* [Stated task]: Please locate each line of the material below that contains the word "Where", and copy those lines out in full.

Rows of pointing data

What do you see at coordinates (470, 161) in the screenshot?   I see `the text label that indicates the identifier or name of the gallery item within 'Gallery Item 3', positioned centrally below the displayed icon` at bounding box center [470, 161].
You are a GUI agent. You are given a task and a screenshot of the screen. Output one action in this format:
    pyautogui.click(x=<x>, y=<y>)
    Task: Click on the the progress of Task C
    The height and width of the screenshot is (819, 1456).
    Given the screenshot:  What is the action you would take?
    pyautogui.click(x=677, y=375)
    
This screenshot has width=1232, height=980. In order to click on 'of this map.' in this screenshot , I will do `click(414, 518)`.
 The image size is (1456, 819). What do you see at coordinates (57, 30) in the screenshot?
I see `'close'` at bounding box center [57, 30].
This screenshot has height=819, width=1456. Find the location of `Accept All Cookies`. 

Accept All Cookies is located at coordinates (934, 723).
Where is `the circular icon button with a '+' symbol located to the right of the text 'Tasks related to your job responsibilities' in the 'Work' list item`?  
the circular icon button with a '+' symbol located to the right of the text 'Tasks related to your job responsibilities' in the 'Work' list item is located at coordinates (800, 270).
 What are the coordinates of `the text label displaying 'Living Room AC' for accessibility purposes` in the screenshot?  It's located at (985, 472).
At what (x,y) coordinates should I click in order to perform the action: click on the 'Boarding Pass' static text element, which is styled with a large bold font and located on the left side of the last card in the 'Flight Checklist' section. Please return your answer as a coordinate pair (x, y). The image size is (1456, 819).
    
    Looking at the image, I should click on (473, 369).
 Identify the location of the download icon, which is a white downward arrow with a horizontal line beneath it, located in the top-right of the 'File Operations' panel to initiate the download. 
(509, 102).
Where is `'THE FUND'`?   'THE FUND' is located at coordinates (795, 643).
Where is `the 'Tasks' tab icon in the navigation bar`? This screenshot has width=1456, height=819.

* [Result below]:
Where is `the circular icon button with a '+' symbol located to the right of the text 'Tasks related to your job responsibilities' in the 'Work' list item`?  
Where is `'THE FUND'`?   'THE FUND' is located at coordinates (795, 643).
Where is `the 'Tasks' tab icon in the navigation bar`? This screenshot has width=1456, height=819.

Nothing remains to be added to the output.